My idea is to explore how other countries around the world are dealing with education and special education issues. I’d like to see different successful schools, wherever they may be, up close. I’d like to sit down with directors and administrators. I’d like to speak with government officials who keep a pulse on the education affairs of their communities. I want to learn more about education around the globe through speaking with locals, seeing the schools, and shaking hands with the people responsible for implementing the systems. If you know of any outstanding (public or private) special needs schools in other parts of the world, I’d love to hear about them. If you know any education experts from around the world, I’d love to be introduced to them. Please do not hesitate to share your thoughts or ideas. Read more about my mission.
Tuesday, January 17, 2017
The federal government filed a brief in support of the child and his family, arguing that school districts should offer a program aimed at significant educational progress in light of the child's circumstances. A number of groups submitted amicus briefs. For instance, a group of 118 former and current members of Congress filed an amicus brief arguing that the IDEA intended to provide meaningful and material educational benefits so that students with disabilities could reach their potential and live independently.
Oral arguments happened last week on Wednesday, January 11. The transcript of the oral arguments follows in the link below, as well as an article that provides a thorough analysis:
From what I have gathered so far, the justices seem to be of the mind that students with disabilities are entitled to greater educational benefit than the bare minimum. However, they seem to be grappling with how to articulate a clear standard capable of implementation.
Some justices have expressed concerns about what additional costs this would impose on school districts; whether it is appropriate for the justices, who lack expertise in education, to be the ones creating this standard; how to deal with students who, because of their disabilities, are unable to follow the general education curriculum at grade level; and whether articulating a new standard would create a flood of litigation and lead to the Supreme Court becoming involved in other education-related decisions in the future.
SCOTUS is expected to issue a decision by the end of June 2017. Stay tuned.
This case involved a child with autism for whom there seemed to be a consensus that 1:1 ABA services were necessary based on private evaluative materials. The school district had not conducted its own evaluations and did not have any materials suggesting that some other methodology should be used for this student. The school district's IEP team, however, while it may have relied on the parent's private evaluations and professionals to better understand the child's needs, did not follow their recommendations. This scenario may sound familiar to parents who have gone through the special education process expecting their team to follow the recommendations from the private professionals they have consulted.

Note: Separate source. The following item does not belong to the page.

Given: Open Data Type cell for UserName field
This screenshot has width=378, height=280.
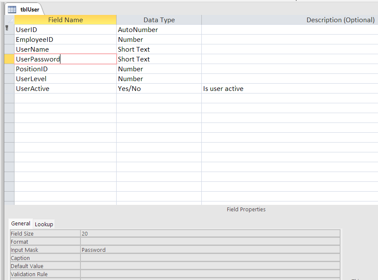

One question presented in this case is, To what extent does an IEP team have to follow the recommendations of private evaluators and professionals with respect to the program and services that a child requires? A related and broader question is, To what extent is a school district obligated to consider "methodology" in making recommendations for a child with special needs? For example, in this case, where the child at issue was a child with autism for whom 1:1 ABA services were recommended, to what extent is a school district required to recommend the specific methodology of Applied Behavior Analysis, as opposed to a more eclectic instructional approach or a different one entirely?
A three-judge panel consisting of Judges Kearse, Wesley, and Droney agreed with the parent's argument that the IEP team's 6:1:1 classroom recommendation and its failure to guarantee any 1:1 ABA therapy in the IEP "went against the consensus of the evaluative materials present at the CSE meeting," which demonstrated that the child required ABA and a significant amount of 1:1 instruction. The Court articulated the following principle:
[W]hen the reports and evaluative materials present at the CSE meeting yield a clear consensus, an IEP formulated for the child that fails to provide services consistent with that consensus is not "reasonably calculated to enable the child to receive educational benefits," and the state's determination to the contrary is thus entitled to no deference because it is unsupported by a preponderance of the evidence. . . . This remains true whether the issue relates to the content, methodology, or delivery of instruction in a child's IEP.This is great language and parents should rely on this principle when advocating for specific programs and methodologies that have been recommended by private professionals.
Lots of good nuggets in this decision. I want to highlight one more.
Parents familiar with the special education process who have had their children enrolled in private placements may have been told by their IEP team, "Well, your child is progressing so nicely at his/her private placement, it's time to transition him/her to a less restrictive setting." The A.M. decision pointed out the flaws in this reasoning. The Court stated that the logical inference that a child has made gains while attending a private placement "would suggest that the more restrictive academic setting in which he was learning adequately addressed his needs and should thus be continued; not that the program should be discontinued and that he should be transitioned to a less restrictive learning environment. . . ."
A great decision for parents of children with special needs.